[Data for analysis — start]

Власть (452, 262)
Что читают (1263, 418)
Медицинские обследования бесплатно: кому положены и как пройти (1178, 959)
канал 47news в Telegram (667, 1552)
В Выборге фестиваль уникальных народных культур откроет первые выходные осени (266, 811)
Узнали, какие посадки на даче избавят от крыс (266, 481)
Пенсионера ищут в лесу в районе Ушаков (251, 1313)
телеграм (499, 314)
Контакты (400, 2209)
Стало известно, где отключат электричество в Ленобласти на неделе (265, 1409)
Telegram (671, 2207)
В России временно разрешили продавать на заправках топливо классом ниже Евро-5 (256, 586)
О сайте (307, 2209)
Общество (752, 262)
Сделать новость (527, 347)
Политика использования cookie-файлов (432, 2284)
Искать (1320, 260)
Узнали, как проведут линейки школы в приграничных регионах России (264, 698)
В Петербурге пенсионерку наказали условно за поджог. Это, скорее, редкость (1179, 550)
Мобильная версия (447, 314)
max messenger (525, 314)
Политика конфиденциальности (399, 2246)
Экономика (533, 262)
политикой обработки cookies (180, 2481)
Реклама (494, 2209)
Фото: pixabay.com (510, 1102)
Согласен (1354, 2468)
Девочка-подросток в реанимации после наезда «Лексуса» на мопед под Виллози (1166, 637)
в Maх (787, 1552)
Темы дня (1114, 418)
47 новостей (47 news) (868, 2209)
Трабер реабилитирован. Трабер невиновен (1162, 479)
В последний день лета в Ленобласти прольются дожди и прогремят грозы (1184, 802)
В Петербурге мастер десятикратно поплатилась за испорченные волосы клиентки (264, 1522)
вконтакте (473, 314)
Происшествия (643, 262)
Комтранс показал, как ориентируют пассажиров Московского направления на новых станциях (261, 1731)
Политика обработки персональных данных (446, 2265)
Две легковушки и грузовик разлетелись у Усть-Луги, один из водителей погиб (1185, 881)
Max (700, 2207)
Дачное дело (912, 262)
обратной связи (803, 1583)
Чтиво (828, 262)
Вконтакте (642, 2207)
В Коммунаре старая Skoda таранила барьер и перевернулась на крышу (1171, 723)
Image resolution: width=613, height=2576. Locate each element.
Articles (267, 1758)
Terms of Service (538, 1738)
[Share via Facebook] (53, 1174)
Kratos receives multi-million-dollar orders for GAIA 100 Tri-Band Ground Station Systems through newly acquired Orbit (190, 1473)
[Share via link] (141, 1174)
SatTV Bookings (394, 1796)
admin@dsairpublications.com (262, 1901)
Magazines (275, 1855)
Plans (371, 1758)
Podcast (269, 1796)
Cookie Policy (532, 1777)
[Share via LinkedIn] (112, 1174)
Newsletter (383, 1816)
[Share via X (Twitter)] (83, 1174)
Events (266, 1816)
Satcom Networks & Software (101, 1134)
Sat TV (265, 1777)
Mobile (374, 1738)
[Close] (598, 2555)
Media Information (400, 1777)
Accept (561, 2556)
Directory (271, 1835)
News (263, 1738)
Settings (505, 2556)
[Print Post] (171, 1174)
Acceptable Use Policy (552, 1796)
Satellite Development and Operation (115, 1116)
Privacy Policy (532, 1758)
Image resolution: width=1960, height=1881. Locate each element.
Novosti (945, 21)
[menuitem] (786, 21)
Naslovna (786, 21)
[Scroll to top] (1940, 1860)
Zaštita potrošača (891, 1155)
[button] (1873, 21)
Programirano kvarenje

[Data for analysis — finish]

**Task to complete**:
Retype the entries above exactly, but only from the line containing "Узнали, какие посадки" through the line containing "max messenger (525, 314)", both included.

**Reply to the task**:
Узнали, какие посадки на даче избавят от крыс (266, 481)
Пенсионера ищут в лесу в районе Ушаков (251, 1313)
телеграм (499, 314)
Контакты (400, 2209)
Стало известно, где отключат электричество в Ленобласти на неделе (265, 1409)
Telegram (671, 2207)
В России временно разрешили продавать на заправках топливо классом ниже Евро-5 (256, 586)
О сайте (307, 2209)
Общество (752, 262)
Сделать новость (527, 347)
Политика использования cookie-файлов (432, 2284)
Искать (1320, 260)
Узнали, как проведут линейки школы в приграничных регионах России (264, 698)
В Петербурге пенсионерку наказали условно за поджог. Это, скорее, редкость (1179, 550)
Мобильная версия (447, 314)
max messenger (525, 314)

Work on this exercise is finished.